Context bloat is the silent killer of agent reliability in production workflows. Teams that treat every session as an infinite chat log will hit slower cycles and more misaligned outputs, while those that structure context with summaries, skills, and scoped sessions get consistent performance from the same model.

Summary

Every call an AI coding agent makes bundles system prompts, chat history, code files, tool outputs, and project rules into a single context payload. As a session runs, that payload balloons with stale information from earlier tasks. The model must re-process the entire environment on each turn, which slows responses, increases detail loss, and causes cross-task confusion. A larger context window doesn't solve this; it provides capacity but not efficiency, much like searching a 2,000-page book for one fact.

Three practical disciplines keep context lean. Confine each feature to its own conversation so sessions stay task-scoped. After completing a phase, ask the agent for a summary and use that as the starting point for the next round instead of carrying dozens of chat turns.
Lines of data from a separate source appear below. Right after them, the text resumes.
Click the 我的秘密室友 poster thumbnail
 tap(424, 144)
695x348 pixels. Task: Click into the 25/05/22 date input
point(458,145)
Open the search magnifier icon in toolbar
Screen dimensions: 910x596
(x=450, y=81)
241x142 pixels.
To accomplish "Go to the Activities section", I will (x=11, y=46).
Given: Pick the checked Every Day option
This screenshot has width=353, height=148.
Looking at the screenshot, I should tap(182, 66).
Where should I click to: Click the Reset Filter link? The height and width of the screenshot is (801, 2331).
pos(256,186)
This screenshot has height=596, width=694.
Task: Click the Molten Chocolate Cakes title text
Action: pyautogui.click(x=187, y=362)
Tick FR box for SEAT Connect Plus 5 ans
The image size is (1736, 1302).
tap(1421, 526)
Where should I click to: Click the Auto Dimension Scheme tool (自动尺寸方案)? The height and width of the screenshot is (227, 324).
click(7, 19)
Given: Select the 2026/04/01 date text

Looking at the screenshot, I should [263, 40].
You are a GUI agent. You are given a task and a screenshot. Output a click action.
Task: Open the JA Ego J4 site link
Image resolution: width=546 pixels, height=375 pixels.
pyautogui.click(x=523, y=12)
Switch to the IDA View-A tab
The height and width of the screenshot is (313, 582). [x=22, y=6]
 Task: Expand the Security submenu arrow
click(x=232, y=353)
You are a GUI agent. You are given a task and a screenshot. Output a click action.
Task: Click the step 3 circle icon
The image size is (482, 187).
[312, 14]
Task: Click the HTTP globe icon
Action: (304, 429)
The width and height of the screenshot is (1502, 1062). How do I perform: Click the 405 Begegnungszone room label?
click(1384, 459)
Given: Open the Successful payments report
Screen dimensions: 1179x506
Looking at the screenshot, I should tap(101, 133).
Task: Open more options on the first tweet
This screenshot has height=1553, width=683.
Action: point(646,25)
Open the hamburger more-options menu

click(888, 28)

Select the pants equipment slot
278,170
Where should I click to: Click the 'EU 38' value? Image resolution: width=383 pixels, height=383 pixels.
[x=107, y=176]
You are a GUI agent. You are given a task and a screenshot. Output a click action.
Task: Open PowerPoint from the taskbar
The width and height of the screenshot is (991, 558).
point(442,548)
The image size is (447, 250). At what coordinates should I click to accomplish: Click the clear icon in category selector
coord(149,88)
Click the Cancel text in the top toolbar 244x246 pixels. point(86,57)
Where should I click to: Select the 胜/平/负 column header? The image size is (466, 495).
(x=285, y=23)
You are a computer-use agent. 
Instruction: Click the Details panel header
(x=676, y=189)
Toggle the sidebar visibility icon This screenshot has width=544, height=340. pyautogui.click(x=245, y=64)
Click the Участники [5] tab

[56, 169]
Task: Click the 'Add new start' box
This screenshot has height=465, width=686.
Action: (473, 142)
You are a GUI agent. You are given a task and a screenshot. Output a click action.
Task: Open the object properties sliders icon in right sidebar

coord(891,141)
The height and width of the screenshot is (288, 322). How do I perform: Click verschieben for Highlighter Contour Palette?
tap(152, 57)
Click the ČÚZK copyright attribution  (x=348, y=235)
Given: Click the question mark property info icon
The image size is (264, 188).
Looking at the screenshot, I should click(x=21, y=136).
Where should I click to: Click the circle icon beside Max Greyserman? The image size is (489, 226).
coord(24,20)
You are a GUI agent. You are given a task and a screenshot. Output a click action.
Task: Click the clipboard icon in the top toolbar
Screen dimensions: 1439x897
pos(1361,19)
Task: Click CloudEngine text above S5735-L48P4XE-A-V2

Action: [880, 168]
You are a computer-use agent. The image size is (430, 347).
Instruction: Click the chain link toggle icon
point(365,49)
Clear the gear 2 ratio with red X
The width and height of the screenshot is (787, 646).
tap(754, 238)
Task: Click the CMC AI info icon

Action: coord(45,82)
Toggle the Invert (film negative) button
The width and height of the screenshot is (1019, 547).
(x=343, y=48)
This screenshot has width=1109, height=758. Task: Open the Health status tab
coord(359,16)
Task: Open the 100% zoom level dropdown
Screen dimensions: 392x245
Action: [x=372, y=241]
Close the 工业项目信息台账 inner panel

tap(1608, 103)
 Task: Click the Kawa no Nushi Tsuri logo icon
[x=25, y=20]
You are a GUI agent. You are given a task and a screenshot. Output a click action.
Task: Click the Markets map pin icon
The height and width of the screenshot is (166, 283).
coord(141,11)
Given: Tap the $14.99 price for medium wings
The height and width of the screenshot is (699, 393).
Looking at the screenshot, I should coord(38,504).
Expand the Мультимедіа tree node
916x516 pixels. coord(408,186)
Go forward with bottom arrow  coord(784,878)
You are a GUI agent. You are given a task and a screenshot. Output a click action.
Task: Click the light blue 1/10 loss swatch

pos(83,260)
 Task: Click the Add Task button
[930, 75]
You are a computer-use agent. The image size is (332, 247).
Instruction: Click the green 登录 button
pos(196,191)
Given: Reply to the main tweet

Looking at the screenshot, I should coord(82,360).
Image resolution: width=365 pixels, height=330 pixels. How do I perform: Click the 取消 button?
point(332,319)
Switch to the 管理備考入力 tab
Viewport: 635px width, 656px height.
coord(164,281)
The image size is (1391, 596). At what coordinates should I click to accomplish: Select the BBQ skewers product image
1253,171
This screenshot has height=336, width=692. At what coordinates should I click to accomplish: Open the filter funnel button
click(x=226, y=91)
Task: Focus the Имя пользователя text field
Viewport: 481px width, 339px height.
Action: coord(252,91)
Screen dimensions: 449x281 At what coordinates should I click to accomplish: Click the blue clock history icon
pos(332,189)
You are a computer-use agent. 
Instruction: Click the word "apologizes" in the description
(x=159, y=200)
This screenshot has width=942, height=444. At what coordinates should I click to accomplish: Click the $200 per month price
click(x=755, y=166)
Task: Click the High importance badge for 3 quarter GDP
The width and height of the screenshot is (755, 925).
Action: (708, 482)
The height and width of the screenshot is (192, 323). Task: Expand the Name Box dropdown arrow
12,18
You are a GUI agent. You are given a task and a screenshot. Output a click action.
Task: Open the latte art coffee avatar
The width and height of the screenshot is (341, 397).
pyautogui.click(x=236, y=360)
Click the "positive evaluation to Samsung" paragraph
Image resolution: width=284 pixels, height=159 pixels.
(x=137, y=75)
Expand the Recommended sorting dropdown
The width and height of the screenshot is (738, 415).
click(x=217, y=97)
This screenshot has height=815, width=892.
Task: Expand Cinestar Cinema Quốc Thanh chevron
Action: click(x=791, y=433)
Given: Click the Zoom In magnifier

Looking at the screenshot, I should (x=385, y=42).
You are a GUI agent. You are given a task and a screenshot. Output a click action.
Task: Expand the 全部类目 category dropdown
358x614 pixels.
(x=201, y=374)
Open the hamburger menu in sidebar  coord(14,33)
Extract repeatable workflows into Skills, AGENTS.md files, or project rules so the agent loads instructions on demand rather than re-reading them from history every time.

When a bug is already localized to a module, direct the agent to the specific file or snippet instead of letting it scan the whole repository. Focused input cuts noise and makes the real requirement easier for the model to grasp. A clean, relevant context consistently outperforms a long, noisy one.

Takeaways
Context is not just chat history; it bundles system prompts, code, tool outputs, memory, and rules into a single payload the model must re-process on every turn.
Context grows because each completed task adds new information that never automatically disappears, layering history, code reads, and tool results into subsequent calls.
More context does not mean better results; irrelevant history increases comprehension cost, leading to slower replies, missed details, and task confusion.
A large context window provides capacity but not efficiency; the model still spends effort locating relevant information inside a massive payload.
Keep one feature per conversation so each session stays scoped and clean instead of mixing unrelated tasks.
After a phase, ask the agent for a summary and use that as the next starting point rather than carrying dozens of chat rounds forward.
Extract repeatable workflows into Skills, AGENTS.md, or Rules so the agent loads stable instructions on demand instead of re-reading them from chat history every time.
Reduce noise by narrowing scope: when a bug is localized to a module, point the agent at the specific file or snippet rather than the whole project.
Conclusions

Context management is a structural discipline, not a model-selection problem. Two teams using the same model will get radically different long-session reliability depending on how they partition conversations and externalize stable knowledge.

The advice to treat context as a working environment rather than a chat log reframes the agent from a conversational partner into a stateless worker that needs a clean desk for each job. That mental model shift has direct architectural implications for how agent workflows should be built.

Summarization as a context-reset mechanism is underused. A single summary turn can replace dozens of chat rounds, effectively garbage-collecting the context window without losing the semantic thread.

Concepts & terms
Context Window
The maximum amount of text a model can accept in a single request, often measured in tokens (e.g., 128K, 200K, 1M). It defines capacity, not efficiency; a large window can still be filled with noise that degrades output quality.
Skill (in agent workflows)
A packaged, repeatable workflow or instruction set that an agent can invoke on demand. Skills externalize stable knowledge from chat history so the agent loads it only when needed, keeping the context lean.
AGENTS.md / Rules
Project-level configuration files that store persistent instructions, conventions, or workflows for AI coding agents. They move stable guidance out of the chat stream and into a long-term reference the agent reads when relevant.